INSTRUCTIONS TO FOLLOW: Copy the entries word for word, starting at the very first line and going on through the line that contains "Looking at the". Leave the pictures out of your copy.

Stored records
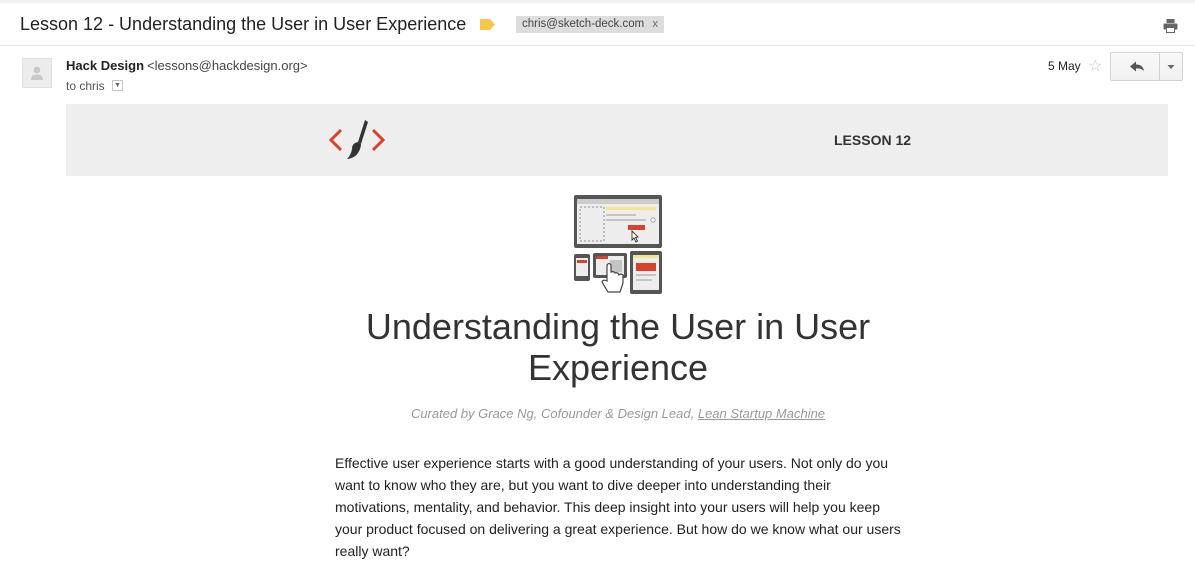 The height and width of the screenshot is (578, 1195). What do you see at coordinates (105, 66) in the screenshot?
I see `sender-name: Hack Design` at bounding box center [105, 66].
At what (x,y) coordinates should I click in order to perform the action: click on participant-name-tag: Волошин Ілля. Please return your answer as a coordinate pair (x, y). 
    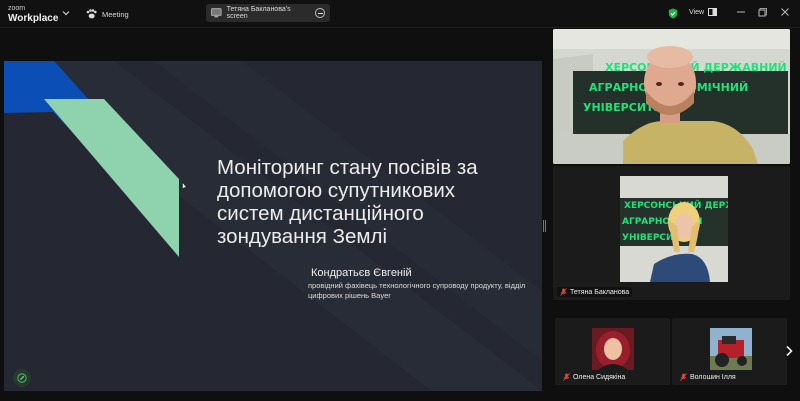
    Looking at the image, I should click on (708, 377).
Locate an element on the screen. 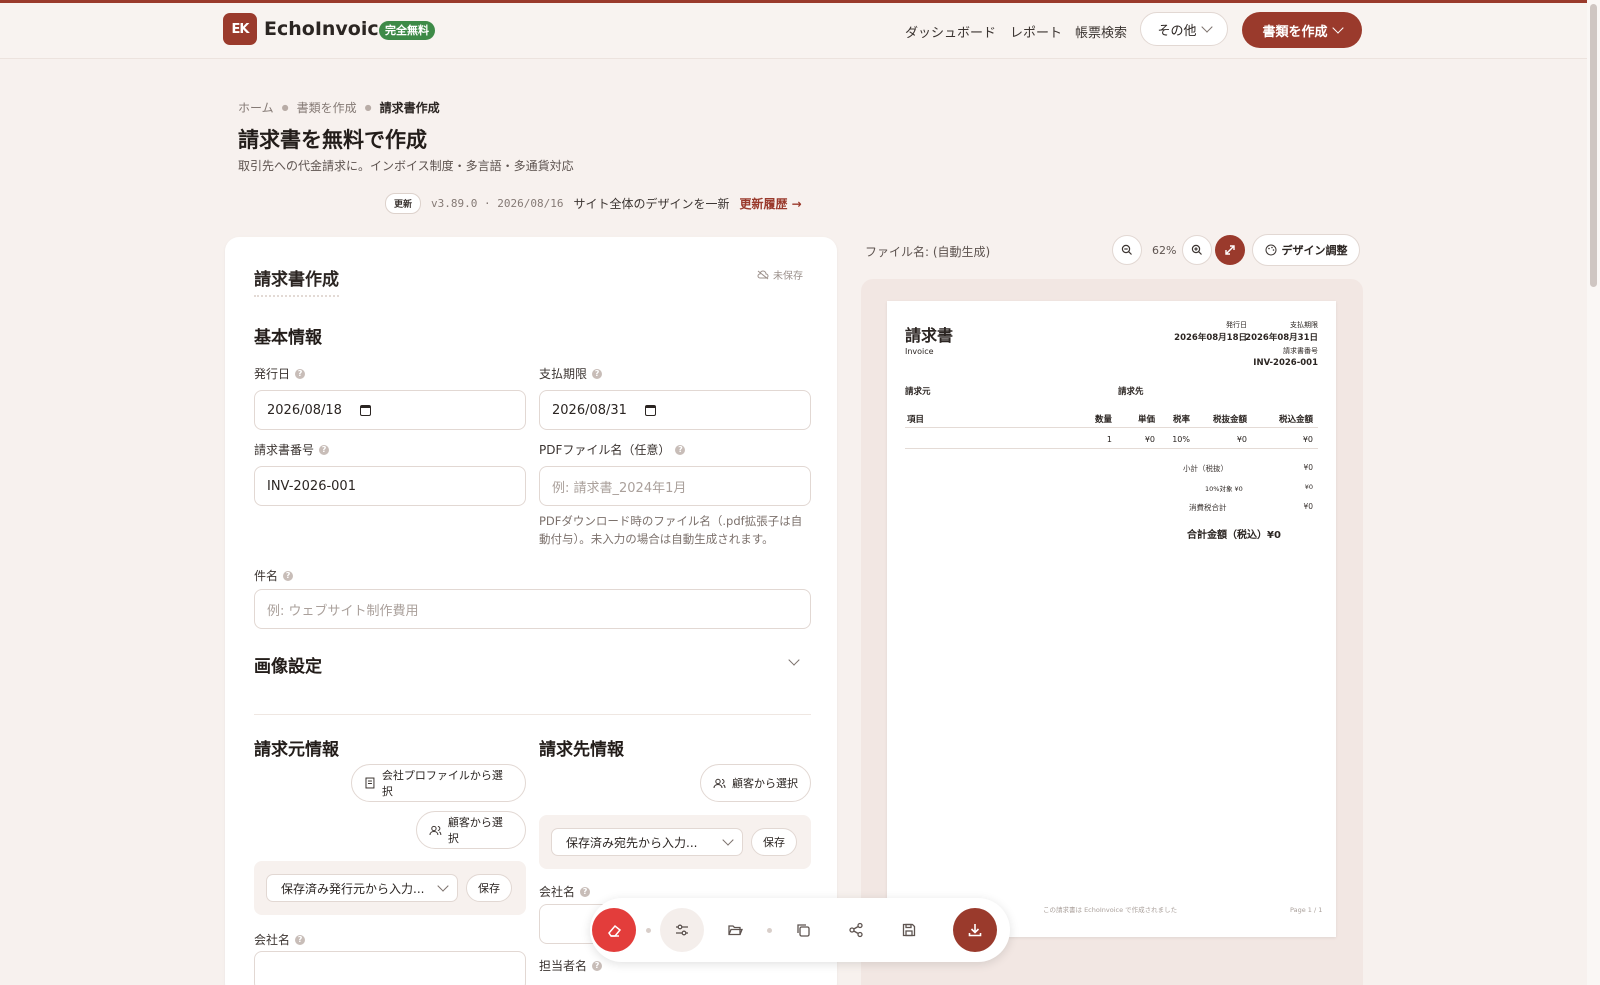 The width and height of the screenshot is (1600, 985). design-adjust-label: デザイン調整 is located at coordinates (1314, 250).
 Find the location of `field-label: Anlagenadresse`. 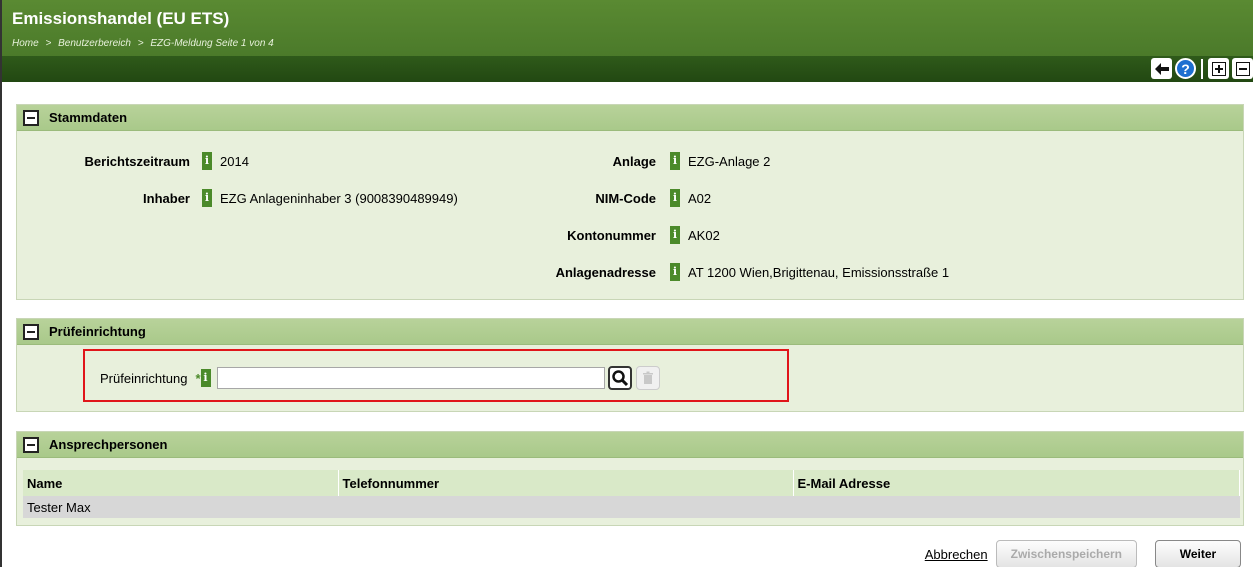

field-label: Anlagenadresse is located at coordinates (606, 272).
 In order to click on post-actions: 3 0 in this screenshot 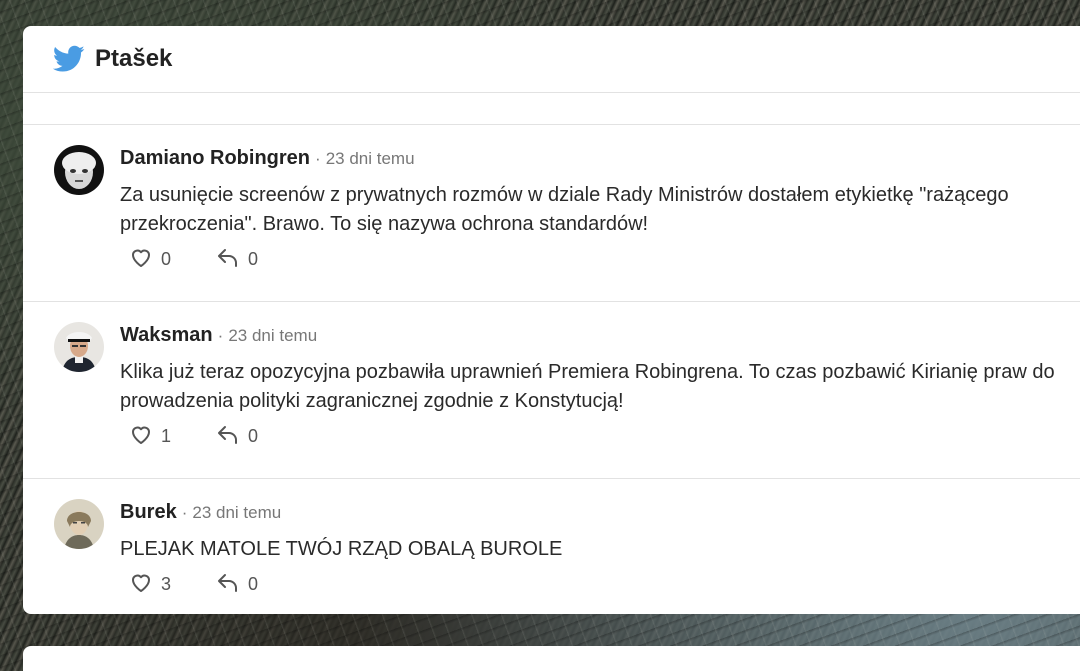, I will do `click(600, 584)`.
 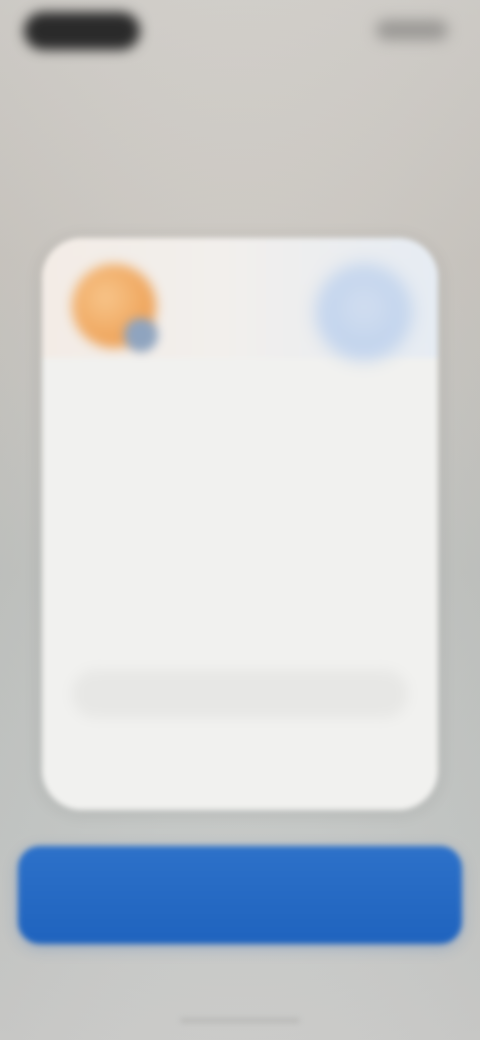 What do you see at coordinates (141, 335) in the screenshot?
I see `avatar-badge-icon` at bounding box center [141, 335].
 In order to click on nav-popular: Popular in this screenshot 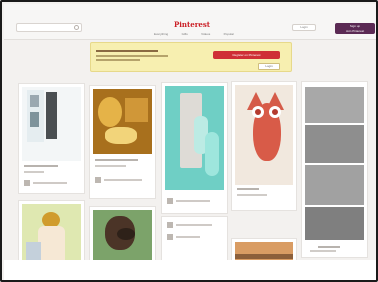, I will do `click(229, 34)`.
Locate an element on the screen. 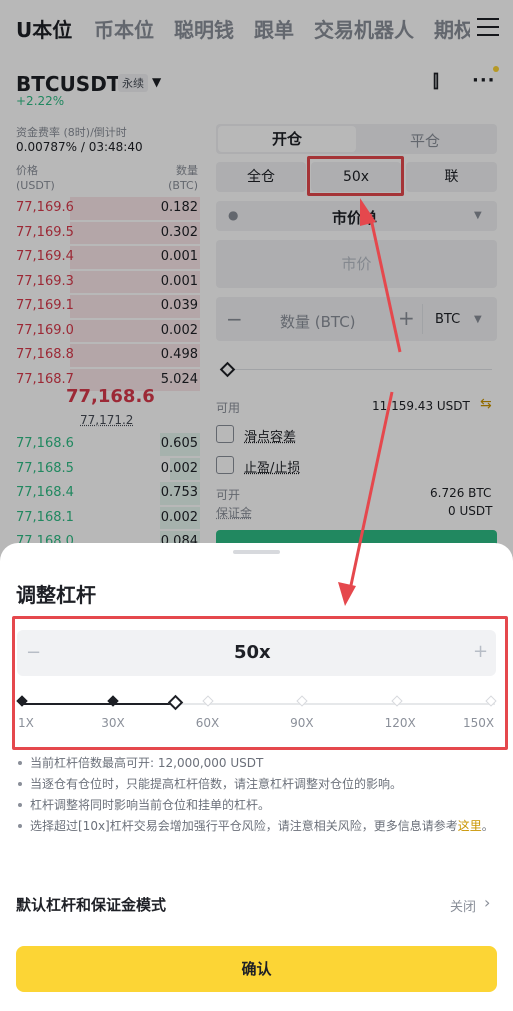  arrow-up-head is located at coordinates (368, 212).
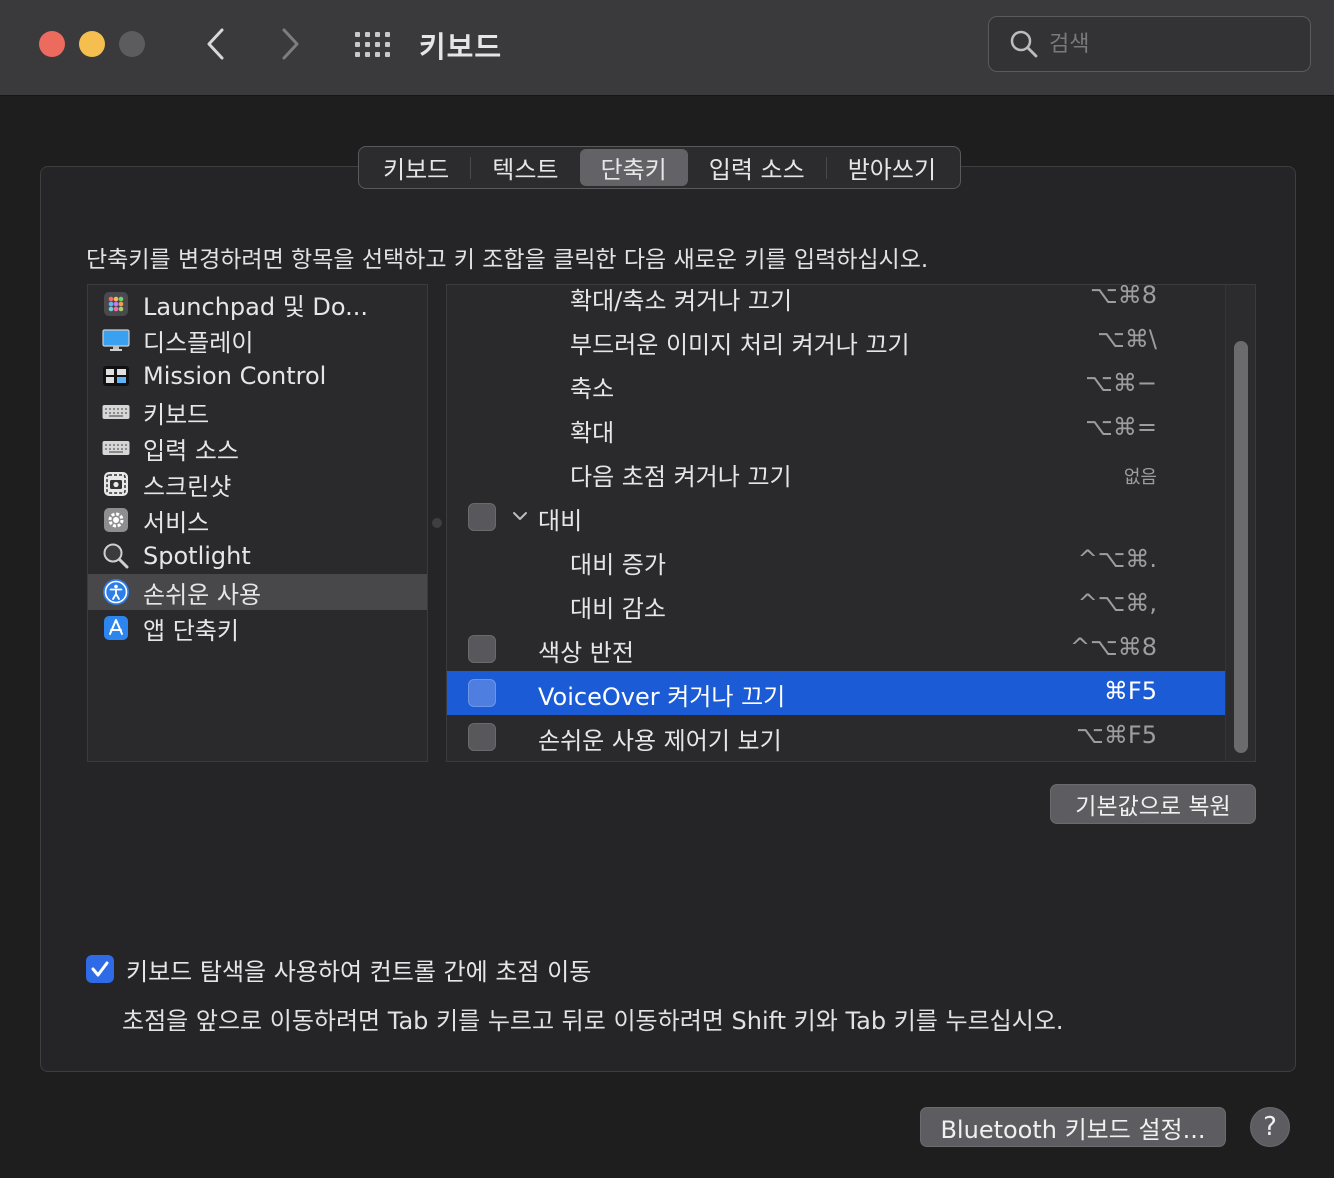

WRITTEN REPLY:
 The height and width of the screenshot is (578, 1195). What do you see at coordinates (105, 66) in the screenshot?
I see `sender-name: Hack Design` at bounding box center [105, 66].
At what (x,y) coordinates should I click in order to perform the action: click on participant-name-tag: Волошин Ілля. Please return your answer as a coordinate pair (x, y). 
    Looking at the image, I should click on (708, 377).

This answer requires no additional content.